Farrow spoke of the way the understanding of objective reality and the truth of our dimorphic identity as male and female in the image of God has been damaged by the redefinition of marriage. He noted how Benedict XVI, now Pope Emeritus, last December had spoken about the trend towards replacing God’s gift of our biological sexual identity with the notion that sexual identity is merely a social construct.
Those on the cutting edge of the social constructionist movement “are not interested in natures or essences,” Farrow said. “They are opposed to everything that smacks of essentialism.”
“Man is not male and female,” in their view, he said. “The end game is the abolition of man’s nature.”
When calling man’s nature into question, social constructionists are also calling into question the “dignity that comes from God.”
It is vital Christians “order their thoughts and order them aright” concerning authentic freedom, which is grounded in the understanding God’s creating man, male and female, in His image and oriented towards expressing man’s identity through the good and the true, he said.

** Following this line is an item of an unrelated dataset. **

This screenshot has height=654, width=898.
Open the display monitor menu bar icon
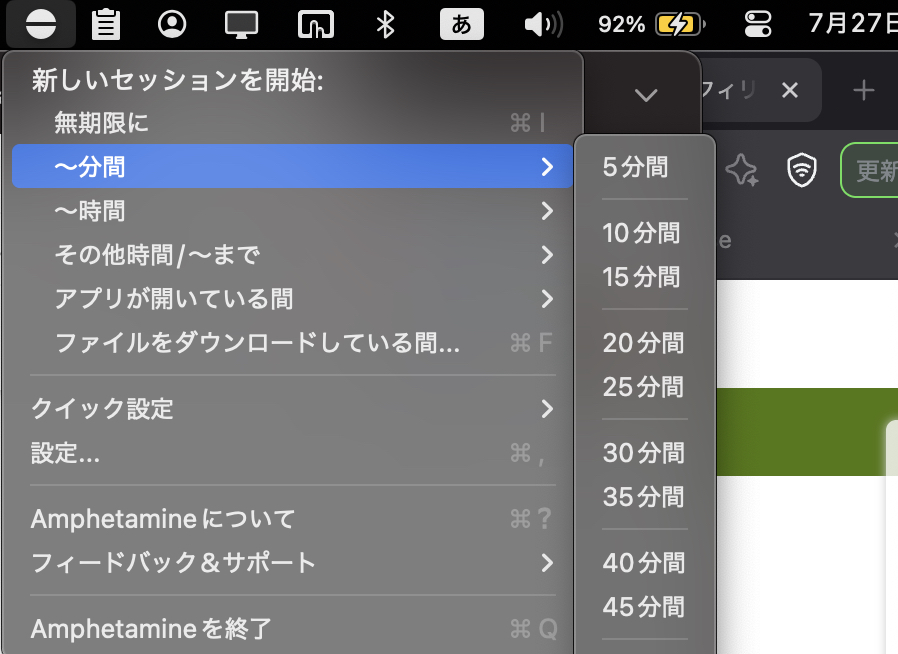pyautogui.click(x=240, y=24)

“Only the freedom that submits to the truth leads the human person to his true good,” Farrow said, quoting Pope John Paul II. There is a need to help our culture “understand the essential bond between freedom, truth and the good.”
Christians must also “stiffen our resolve to live according to the truth,” he said. He urged Catholics to read John Paul II’s encyclical Veritatis Splendor (The Splendor of Truth) on this its 20th anniversary in order to recover an understanding of the integral relationship of freedom and truth. “Right action ordinarily depends on right thinking,” he said.

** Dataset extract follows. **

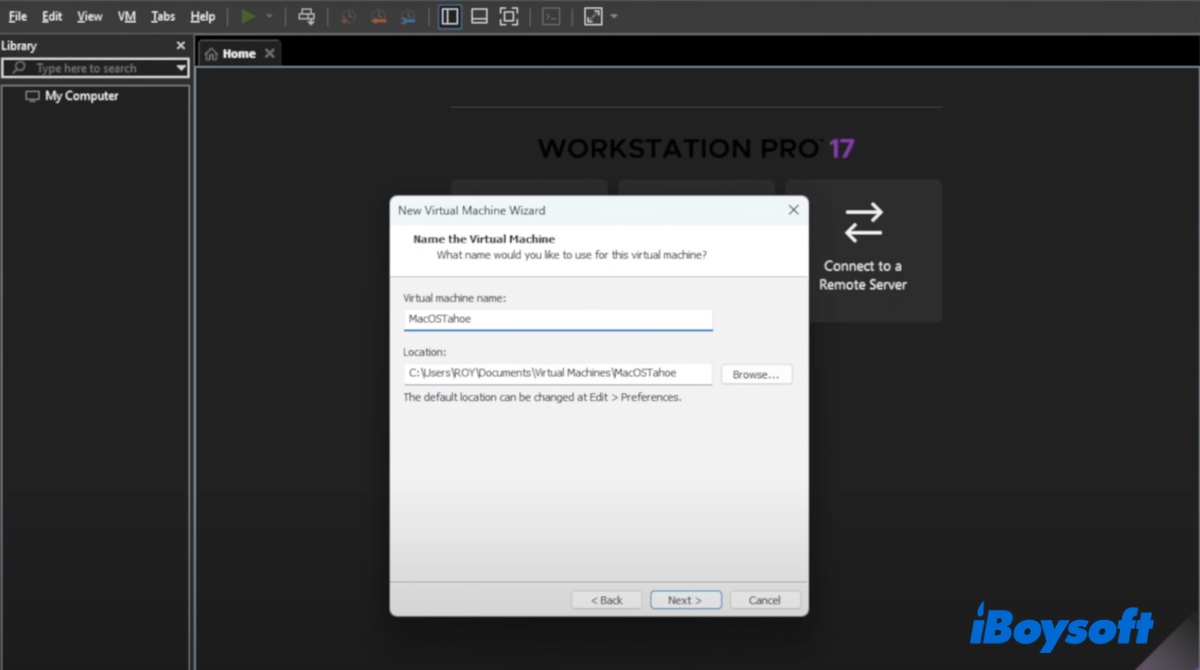Image resolution: width=1200 pixels, height=670 pixels.
Task: Click the Browse button for location
Action: coord(756,374)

Veritatis Splendor warned the “denial of God as the source of truth” could “lead to a democratic form of totalitarianism,” Farrow said, noting the present climate of threats and intimidation to force support for same-sex ‘marriage,’ abortion and euthanasia.
The encyclical can help “with the task of confronting a culture not of dissent but of denial,” and of avoiding “complicity in the denial of truth.”
“Serious confusion about good and evil makes it impossible to build up and preserve the moral order,” he said, further quoting Pope John Paul II. The crisis the Pope warned about “has come upon us.”
The source of the crisis is the “refusal of the Eucharistic,” he said. A society that fails to honour God and give thanks to Him “becomes futile” in its thinking and disoriented in its behaviour.
The Eucharist has been in a certain sense “the beating heart” of western civilization, but present day society is marked by “a refusal to give thanks” – by “a principle of thanklessness under the banner of secularism.”
Society misunderstands freedom, he said. “For many moderns it is not truth that leads to freedom,” as Jesus taught, “but freedom that leads to truth, but truth then becomes something elusive.”
The main lesson from Veritatis Splendor, he suggested, is that no attempt to resolve the crisis of confusion about good and evil, if it ignores the question of God, is workable. God, as the Supreme Good, constitutes “the unshakeable foundation of morality,” he said.
The Church must therefore bear witness both to Christ, in whom God is known, and to the inviolability of the moral order.
“Maintaining a harmony between freedom and truth occasionally demands uncommon sacrifices, as Pope John Paul II warned us, and this is such a time,” Farrow observed.
He urged the renouncing of “the contraceptive mentality” and related features of our society, especially where the “government allies with ideological and economic forces to enforce it.”
Christians “must practice self-denial,” he said. “They must proclaim that the body is the Lord’s.” If the eclipse of a sense of God leads to an eclipse of the senses of man, we must preach “Jesus Christ and his Resurrection,” and that “the body is for the Lord and the Lord for the body.”
This may land us in trouble.
“We have learned and are learning we cannot rely on an appeal to religious freedom,” said Farrow. “When morality is divorced from faith and faith from morality, religious freedom is immediately suspect.”
“We already see a question arising as to whether religious freedom is a fundamental right,” he said.
Farrow said our notion of human rights and religious freedom is rooted in the Christian faith, but these foundations have been eroded as society veers towards relativism and confusion.
“Christian freedom is not freedom from inconvenience, or even from fines or incarceration. It is freedom for God – freedom for God and for the neighbour.”